SebastianMuskalla/MarkdownToHTML

Repository files navigation

MarkdownToHTML

This is a Bash script for converting markdown files into standalone fully styled HTML files using the GitHub API (https://docs.github.com/en/rest/markdown).

MarkdownToHTML is available as the docker container smuskalla/markdown-to-html on Docker Hub: https://hub.docker.com/r/smuskalla/markdown-to-html.

TL;DR

Assume you want to convert the markdown file input.md into output.html.

Run using docker:

# Option 1: Using standard input/output
docker run -i smuskalla/markdown-to-html < input.md > output.html
# Option 2: Mounting the current directory as a volume
docker run -v "$(pwd):/files" smuskalla/markdown-to-html /files/input.md /files/output.html

Run natively:

Clone this repository and check that bash, jq, and curl are available (On Ubuntu/Debian: sudo apt install jq curl). Then run

# Option 1:
./markdownToHTML.sh < input.md > output.html
# Option 2:
./markdownToHTML.sh input.md output.html

Details

GitHub displays markdowns files on its web interface in a nice way (the README file you are currently looking at, for example). GitHub even offers an API (https://docs.github.com/en/rest/markdown) for converting markdown into HTML. However, the resulting files lack styling and parts of the HTML structure. MarkdownToHTML helps you remedy these issues.

Usage:

./markdownToHTML.sh INPUTFILE OUTPUTFILE

where

  • INPUTFILE is the path to an input markdown (.md) file or --stdin. In the latter case, the script will read from the standard input.
  • OUTPUTFULE is the path to an output file or --stdout. In the latter case, the script will write to the standard output.

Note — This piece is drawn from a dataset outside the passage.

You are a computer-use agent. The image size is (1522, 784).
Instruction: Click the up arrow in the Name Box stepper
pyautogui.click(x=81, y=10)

Not providing any argument is equivalent to using --stdin and --stdout. Just providing one argument is equivalent to providing an INPUTFILE and using --stdout.

Note: When using the script via docker run in combination with --stdin or zero arguments, it is important to pass the -i (--interactive) flag.

Steps:

  1. We convert the input markdown file into the body of the HTML file using the aforementioned GitHub API.

  2. We add some HTML structure (<html><head>...</head><body>...</body></html>) using the files from the templates folder.

  3. We add a <title> tag that sets the browser window title when viewing the HTML file. The title can be specified using the TITLE environment variable (see below). If this variable is not set, the title will be extracted from the filename (title = filename without path and extension).

  4. We add some CSS styling. We use

    By default, we will paste the files from the css/ folder into the HTML code (using <style>...</style>). This behavior can be configured using the CSS_FILES and LINK_CSS environment variables (see below).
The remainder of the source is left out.